Cleobatra was sent to Bat World by an Arizona zoo in 1994. The young bat had sustained permanent toe injuries from hanging onto the stiff wire that was used for her caging, and she was no longer able to hang upside-down. Not having the resources to care for an invalid bat, the zoo staff decided to send her to Bat World Sanctuary.
At Bat World, Cleobatra discovered that she could easily hang upside-down on the soft netting, vines and limbs that decorated the inside of the flight cage. In no time at all she was “hanging out” with over 20 other Egyptian fruit bats who also live in a simulated indoor forest at Bat World Sanctuary.
At Bat World, the flight cage floor is thickly padded in case a bat falls, but another adaptation has been added to the cage specifically for Cleobatra. Soft mesh hammocks were secured from the ceiling throughout the flight cage to allow Cleo to rest her toes.

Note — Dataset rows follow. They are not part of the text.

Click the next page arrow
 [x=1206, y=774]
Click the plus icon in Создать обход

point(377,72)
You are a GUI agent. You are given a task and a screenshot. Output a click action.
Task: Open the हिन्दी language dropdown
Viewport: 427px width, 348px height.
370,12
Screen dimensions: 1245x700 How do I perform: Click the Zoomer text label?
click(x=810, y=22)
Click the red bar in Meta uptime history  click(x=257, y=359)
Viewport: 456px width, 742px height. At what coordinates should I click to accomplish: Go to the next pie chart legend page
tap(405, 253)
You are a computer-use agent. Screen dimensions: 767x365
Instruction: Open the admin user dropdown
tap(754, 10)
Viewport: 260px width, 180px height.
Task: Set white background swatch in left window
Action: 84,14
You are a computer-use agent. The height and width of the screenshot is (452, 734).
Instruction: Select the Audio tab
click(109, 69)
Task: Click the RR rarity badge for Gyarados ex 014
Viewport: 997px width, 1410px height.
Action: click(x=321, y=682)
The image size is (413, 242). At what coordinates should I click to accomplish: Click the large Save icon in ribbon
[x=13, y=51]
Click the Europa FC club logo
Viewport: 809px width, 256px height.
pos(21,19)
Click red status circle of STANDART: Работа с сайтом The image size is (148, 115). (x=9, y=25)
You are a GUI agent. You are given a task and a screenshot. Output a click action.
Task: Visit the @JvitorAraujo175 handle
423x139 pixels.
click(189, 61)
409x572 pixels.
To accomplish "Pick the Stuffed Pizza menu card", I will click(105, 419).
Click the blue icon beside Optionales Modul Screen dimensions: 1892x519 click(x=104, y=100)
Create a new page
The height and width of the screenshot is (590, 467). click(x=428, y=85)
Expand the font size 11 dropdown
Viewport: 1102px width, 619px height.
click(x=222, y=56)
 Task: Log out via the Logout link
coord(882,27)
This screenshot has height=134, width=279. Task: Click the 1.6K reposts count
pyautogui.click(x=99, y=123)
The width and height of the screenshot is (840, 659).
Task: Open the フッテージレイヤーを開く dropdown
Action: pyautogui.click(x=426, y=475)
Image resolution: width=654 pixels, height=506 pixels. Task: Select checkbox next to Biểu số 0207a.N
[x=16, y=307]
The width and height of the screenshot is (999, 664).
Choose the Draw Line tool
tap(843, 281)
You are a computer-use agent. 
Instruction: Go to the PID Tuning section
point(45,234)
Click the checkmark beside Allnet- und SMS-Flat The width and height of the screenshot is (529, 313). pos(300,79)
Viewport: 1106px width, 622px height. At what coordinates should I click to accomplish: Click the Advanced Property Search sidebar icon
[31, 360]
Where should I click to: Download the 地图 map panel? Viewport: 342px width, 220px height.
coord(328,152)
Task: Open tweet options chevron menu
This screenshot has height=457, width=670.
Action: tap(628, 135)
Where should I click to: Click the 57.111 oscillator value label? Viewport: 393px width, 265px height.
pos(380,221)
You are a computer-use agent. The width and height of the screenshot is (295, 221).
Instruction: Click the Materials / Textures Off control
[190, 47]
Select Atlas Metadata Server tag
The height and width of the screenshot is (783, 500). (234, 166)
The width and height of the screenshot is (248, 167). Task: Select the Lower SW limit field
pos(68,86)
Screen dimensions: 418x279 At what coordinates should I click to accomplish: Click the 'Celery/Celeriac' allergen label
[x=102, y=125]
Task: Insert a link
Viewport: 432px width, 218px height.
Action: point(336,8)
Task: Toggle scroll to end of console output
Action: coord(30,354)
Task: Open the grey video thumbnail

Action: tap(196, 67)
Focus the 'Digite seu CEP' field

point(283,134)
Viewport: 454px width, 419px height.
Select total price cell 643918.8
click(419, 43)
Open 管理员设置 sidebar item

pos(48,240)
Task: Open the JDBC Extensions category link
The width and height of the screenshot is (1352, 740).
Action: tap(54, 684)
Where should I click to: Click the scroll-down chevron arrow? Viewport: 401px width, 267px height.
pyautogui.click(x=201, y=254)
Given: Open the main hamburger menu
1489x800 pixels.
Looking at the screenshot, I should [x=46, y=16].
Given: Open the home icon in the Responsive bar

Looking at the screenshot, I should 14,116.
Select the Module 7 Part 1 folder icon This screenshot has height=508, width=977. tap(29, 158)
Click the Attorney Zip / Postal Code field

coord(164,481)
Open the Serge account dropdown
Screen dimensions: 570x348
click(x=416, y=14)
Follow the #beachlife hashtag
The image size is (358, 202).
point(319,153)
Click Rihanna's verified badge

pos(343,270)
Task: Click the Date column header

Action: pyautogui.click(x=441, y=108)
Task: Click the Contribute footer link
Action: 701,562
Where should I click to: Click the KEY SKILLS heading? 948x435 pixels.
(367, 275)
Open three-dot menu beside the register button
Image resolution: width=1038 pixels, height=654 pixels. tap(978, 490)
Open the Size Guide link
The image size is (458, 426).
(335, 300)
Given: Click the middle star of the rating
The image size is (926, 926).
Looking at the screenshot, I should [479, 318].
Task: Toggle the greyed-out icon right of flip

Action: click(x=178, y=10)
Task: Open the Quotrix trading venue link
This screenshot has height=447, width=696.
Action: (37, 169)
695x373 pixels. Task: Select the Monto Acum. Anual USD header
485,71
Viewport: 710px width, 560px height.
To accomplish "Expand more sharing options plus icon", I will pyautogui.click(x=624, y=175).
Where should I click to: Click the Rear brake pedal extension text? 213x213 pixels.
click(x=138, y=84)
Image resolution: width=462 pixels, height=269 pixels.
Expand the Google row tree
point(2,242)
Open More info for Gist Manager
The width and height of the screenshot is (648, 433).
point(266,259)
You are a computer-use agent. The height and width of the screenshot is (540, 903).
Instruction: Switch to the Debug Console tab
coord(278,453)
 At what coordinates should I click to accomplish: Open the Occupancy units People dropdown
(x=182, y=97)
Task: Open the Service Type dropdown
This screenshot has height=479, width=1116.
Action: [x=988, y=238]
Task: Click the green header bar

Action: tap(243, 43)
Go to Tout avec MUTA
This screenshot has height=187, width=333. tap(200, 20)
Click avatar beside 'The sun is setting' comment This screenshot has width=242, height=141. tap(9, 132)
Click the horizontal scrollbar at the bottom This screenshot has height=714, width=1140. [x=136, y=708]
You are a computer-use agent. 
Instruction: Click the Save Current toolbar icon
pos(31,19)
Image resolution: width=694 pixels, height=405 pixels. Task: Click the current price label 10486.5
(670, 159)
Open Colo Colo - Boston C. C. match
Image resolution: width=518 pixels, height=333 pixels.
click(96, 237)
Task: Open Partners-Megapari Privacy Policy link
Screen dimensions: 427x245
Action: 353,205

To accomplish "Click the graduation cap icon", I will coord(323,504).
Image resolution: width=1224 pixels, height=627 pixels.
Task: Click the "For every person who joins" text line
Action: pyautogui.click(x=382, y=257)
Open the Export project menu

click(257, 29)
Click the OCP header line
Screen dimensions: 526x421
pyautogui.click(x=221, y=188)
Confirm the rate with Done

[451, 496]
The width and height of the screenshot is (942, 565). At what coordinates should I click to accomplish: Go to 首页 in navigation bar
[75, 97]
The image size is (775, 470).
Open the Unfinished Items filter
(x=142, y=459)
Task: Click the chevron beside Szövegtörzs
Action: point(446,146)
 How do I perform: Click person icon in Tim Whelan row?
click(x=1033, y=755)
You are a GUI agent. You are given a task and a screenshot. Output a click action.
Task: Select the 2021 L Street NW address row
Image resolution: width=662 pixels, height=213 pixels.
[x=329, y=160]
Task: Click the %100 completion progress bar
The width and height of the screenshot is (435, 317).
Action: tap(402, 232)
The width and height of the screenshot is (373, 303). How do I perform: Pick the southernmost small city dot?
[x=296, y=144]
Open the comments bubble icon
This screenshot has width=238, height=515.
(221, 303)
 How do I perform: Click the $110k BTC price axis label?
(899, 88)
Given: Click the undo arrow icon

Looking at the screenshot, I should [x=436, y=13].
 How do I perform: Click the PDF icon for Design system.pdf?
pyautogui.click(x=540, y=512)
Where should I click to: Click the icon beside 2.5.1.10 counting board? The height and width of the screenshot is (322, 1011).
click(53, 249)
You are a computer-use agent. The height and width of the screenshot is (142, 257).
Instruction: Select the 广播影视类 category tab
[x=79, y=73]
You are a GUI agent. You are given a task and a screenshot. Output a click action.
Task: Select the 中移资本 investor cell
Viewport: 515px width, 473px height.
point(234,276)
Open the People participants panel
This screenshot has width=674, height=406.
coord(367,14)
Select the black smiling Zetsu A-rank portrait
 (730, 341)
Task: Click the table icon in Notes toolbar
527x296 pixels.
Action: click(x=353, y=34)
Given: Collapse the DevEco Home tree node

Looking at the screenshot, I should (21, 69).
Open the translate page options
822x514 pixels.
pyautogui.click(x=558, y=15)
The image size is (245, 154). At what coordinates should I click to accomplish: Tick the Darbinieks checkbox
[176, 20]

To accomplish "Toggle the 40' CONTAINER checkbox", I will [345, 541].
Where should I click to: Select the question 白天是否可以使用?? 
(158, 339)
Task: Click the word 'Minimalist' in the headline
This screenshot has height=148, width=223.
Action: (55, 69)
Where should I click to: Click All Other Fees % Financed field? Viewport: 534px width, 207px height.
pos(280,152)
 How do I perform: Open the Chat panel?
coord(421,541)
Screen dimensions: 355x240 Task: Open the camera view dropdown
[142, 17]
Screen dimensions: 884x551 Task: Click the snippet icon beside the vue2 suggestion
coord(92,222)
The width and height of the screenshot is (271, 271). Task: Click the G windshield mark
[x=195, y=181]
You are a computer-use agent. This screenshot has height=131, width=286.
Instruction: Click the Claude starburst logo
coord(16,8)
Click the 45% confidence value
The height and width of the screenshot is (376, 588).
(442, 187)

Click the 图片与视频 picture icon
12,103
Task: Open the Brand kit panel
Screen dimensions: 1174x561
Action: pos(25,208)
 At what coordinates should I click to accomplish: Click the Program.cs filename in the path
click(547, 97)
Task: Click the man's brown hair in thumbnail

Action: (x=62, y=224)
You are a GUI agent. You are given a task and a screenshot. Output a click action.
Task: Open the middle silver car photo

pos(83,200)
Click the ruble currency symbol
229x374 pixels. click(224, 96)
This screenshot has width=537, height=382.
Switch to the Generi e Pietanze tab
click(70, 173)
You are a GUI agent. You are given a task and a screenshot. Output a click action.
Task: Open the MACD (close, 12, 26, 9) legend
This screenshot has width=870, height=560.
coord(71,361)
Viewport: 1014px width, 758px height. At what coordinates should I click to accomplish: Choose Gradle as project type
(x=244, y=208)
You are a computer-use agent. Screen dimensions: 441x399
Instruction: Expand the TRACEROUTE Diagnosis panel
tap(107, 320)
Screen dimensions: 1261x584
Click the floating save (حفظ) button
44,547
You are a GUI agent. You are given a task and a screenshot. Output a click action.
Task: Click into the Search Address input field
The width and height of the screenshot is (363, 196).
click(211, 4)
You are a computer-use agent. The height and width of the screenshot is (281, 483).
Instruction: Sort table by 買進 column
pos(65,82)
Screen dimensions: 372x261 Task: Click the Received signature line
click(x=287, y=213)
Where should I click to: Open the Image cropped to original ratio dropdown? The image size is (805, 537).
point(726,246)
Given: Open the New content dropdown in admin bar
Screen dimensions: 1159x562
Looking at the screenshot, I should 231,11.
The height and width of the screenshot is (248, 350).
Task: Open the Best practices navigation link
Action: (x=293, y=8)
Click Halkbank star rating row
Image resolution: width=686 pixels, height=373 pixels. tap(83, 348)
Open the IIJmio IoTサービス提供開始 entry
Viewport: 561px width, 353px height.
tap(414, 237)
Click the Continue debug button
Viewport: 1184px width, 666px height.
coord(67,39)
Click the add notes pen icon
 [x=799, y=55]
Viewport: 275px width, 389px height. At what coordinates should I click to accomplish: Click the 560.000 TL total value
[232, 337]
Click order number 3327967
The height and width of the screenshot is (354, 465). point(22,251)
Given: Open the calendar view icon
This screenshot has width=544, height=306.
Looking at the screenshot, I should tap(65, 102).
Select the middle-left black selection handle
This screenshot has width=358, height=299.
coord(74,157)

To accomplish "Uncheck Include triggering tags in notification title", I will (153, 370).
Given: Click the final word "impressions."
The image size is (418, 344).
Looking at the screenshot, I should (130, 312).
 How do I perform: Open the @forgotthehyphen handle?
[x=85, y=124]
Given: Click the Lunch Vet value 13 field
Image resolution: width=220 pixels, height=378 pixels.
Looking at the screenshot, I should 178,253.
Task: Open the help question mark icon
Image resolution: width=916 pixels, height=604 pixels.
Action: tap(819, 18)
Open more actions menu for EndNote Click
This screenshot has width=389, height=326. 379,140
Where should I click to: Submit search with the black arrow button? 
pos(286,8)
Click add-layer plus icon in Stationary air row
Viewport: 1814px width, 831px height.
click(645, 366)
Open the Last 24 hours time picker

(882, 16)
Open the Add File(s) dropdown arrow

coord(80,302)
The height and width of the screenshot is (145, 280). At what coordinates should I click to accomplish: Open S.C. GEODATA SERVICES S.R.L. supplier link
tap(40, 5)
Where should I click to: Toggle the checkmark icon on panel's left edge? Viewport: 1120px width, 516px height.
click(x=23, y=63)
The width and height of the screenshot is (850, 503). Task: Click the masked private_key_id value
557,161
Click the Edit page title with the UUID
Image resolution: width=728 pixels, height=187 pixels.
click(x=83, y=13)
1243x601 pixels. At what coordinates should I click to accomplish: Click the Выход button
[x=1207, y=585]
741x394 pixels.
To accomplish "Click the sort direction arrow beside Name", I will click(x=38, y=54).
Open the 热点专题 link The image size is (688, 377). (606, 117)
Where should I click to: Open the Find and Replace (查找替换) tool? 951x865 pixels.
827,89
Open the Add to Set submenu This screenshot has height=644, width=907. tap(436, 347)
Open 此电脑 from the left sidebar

Her favorite hammock is beside a large fruit dish.
Cleobatra has grown into a “little old lady’ but is still lively and active at night, munching on fresh pieces of melons, apples, pears, peaches, mangoes, grapes and fig. She particularly enjoys “fruit kabob” night, when whole peeled apples and mangoes are skewered onto kabobs and hung from the flight cage ceiling. To this day, Cleobatra takes delight in hanging directly on an apple, teasing the other bats by nibbling off small pieces while hogging it all to herself.
In 2017, Cleobatra turned 23 years old. She is a sweet little old lady now and receives arthritis medication daily. She likes to roost in what we call “The Old Ladies Clubhouse” (also known as the roosting cam, seen on this link).